La Agencia Internacional de Energía Atómica cumple 50 años

El aniversario 50 de la creación de la Agencia Internacional de Energía Atómica (AIEA), que se cumple este verano, ofrece una oportunidad para hacer una recapitulación acerca de la más importante entidad observadora del ámbito nuclear. Ocurre en un momento en que la agencia ha asumido una creciente responsabilidad por la seguridad nuclear. El reciente despacho de inspectores para verificar el cierre del reactor nuclear de Corea del Norte y las permanentes gestiones por encauzar las ambiciones nucleares de Irán son apenas los signos más visibles de esta función de monitoreo.

Sin embargo, aunque hay mucho que celebrar, sigue abierta la pregunta de si la AIEA puede aumentar su capacidad tanto para combatir la proliferación como para promover la seguridad de las plantas nucleares. La historia sugiere que, sin una mayor autoridad, la Agencia será incapaz de reducir de manera importante los riesgos nucleares globales.

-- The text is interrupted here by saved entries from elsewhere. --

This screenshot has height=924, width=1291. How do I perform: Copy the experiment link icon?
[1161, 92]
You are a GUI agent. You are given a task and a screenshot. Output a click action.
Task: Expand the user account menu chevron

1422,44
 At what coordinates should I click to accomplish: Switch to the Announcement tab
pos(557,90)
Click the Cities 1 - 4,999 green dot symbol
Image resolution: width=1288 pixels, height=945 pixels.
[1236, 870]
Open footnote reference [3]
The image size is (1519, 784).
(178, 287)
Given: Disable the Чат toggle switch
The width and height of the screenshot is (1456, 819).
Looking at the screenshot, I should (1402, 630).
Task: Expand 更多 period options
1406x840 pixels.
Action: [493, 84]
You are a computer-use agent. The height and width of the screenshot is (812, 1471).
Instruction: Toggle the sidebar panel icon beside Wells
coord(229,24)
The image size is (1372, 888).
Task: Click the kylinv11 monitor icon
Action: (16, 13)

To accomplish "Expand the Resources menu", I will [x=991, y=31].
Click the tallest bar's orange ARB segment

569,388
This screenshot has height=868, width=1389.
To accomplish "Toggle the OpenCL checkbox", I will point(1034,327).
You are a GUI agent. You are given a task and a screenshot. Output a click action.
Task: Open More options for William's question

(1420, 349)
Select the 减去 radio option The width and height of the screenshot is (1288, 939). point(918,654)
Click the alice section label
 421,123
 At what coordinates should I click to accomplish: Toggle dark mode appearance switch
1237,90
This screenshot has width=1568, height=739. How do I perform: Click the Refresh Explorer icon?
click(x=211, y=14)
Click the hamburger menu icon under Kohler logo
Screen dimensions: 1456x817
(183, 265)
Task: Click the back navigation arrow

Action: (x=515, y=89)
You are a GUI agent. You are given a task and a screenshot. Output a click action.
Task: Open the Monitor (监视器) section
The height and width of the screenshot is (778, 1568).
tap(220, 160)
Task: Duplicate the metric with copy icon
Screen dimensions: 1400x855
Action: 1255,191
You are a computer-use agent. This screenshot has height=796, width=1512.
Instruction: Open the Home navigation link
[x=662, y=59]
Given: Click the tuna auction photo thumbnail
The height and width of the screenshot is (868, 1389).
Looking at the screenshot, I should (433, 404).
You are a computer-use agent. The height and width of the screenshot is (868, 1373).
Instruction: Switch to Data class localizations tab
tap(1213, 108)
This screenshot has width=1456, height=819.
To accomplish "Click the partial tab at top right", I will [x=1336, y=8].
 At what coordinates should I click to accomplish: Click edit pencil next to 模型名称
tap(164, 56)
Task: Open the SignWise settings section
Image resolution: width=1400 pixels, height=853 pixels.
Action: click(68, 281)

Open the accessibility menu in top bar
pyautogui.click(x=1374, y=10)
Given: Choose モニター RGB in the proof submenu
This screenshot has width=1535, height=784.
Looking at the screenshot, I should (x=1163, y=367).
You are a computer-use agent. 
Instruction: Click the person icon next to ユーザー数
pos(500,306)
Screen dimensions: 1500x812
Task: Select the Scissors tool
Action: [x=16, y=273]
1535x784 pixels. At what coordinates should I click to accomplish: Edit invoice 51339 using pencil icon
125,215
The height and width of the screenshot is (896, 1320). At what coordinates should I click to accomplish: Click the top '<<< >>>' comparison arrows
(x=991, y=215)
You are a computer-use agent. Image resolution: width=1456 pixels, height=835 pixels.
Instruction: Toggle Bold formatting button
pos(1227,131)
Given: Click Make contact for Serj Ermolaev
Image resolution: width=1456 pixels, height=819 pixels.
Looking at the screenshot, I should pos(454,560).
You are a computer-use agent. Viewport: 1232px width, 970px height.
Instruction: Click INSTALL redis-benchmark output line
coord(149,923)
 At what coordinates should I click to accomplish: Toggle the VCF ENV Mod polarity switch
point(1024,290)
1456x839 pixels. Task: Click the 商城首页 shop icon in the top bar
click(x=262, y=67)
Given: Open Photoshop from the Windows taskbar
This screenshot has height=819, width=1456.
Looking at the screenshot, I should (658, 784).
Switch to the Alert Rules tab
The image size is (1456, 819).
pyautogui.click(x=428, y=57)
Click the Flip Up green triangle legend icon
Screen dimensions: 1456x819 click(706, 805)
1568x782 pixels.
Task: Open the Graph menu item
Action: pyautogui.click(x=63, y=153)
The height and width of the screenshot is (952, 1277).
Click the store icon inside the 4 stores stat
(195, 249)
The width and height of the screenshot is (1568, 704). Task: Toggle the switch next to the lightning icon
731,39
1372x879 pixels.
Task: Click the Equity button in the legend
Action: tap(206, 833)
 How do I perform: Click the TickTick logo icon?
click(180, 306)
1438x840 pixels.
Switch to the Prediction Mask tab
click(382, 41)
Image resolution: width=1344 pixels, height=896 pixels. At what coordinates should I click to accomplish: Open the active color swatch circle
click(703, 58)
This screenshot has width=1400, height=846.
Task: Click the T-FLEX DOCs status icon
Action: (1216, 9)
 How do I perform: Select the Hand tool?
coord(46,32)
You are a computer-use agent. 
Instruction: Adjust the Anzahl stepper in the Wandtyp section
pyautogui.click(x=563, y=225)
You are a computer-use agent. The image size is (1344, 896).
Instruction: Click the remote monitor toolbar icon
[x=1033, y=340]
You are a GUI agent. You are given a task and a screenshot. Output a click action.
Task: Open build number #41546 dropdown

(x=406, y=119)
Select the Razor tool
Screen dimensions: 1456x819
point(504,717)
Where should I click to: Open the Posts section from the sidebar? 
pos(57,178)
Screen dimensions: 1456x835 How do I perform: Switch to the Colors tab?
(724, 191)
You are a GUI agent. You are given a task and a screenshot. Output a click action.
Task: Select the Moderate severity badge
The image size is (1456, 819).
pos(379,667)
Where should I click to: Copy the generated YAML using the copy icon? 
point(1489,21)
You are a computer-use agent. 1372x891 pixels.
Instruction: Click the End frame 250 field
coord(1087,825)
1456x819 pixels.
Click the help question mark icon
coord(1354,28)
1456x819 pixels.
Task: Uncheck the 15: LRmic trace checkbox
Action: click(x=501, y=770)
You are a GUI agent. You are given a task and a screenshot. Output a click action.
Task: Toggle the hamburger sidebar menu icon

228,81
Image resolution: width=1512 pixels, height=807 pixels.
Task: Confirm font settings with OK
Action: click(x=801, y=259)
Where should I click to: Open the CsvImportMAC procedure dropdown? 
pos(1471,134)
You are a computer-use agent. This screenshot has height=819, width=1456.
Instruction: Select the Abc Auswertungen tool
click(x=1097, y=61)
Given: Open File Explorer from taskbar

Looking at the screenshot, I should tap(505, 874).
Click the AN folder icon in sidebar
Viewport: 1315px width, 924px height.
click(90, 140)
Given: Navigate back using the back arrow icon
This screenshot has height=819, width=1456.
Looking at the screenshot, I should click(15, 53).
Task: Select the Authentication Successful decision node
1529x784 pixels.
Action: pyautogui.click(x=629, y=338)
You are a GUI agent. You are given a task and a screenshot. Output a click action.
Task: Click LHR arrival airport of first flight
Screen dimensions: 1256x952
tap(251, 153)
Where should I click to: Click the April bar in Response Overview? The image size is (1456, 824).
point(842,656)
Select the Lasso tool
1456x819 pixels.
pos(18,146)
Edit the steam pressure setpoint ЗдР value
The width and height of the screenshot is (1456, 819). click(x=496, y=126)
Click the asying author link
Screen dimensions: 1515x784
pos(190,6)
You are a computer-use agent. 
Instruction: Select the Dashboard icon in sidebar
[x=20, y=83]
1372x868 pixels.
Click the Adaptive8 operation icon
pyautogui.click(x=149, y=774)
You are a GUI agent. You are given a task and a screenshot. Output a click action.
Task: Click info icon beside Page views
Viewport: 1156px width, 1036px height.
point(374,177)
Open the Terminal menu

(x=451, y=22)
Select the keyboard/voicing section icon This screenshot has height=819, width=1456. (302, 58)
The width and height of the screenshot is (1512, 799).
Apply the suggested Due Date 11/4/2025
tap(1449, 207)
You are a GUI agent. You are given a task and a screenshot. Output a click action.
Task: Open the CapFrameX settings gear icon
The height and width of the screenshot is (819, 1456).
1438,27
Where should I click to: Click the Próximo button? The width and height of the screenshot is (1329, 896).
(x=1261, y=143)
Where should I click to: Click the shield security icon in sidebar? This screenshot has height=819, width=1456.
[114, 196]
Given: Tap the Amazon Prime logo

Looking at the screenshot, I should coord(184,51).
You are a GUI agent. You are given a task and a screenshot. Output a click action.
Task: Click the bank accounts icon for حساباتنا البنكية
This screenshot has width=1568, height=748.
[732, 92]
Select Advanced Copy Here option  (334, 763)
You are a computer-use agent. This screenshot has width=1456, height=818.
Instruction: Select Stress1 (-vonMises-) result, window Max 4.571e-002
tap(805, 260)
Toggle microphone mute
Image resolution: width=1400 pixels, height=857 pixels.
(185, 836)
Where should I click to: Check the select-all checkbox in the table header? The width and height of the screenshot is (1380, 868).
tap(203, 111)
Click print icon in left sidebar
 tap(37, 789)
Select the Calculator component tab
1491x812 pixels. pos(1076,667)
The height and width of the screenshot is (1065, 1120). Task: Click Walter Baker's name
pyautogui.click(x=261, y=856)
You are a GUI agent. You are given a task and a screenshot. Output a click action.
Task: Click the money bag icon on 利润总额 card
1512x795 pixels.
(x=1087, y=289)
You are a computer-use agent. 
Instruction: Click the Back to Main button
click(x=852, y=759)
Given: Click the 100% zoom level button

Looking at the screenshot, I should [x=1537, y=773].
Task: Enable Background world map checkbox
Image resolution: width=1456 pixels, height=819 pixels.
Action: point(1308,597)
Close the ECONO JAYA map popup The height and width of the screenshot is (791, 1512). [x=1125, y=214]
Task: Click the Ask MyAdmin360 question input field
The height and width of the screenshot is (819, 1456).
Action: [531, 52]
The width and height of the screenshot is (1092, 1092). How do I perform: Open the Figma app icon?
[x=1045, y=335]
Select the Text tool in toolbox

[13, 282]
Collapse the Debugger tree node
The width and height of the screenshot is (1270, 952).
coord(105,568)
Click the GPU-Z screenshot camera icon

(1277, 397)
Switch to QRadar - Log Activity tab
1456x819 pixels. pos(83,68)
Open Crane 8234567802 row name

La AIEA tiene su origen en los oscuros y tempranos días de la Guerra Fría. En su discurso “Átomos para la paz” de diciembre de 1953, el Presidente Dwight Eisenhower trató de quitar tensión a la competencia armamentista nuclear con la Unión Soviética haciendo una llamado a la creación de un banco internacional de combustible nuclear dotado de material de fisión superpotente, cuya gestión estaría a cargo de una nueva organización nuclear global. Aunque el banco nunca se creó, la semilla de la organización rindió frutos, dando origen a la AIEA en 1957.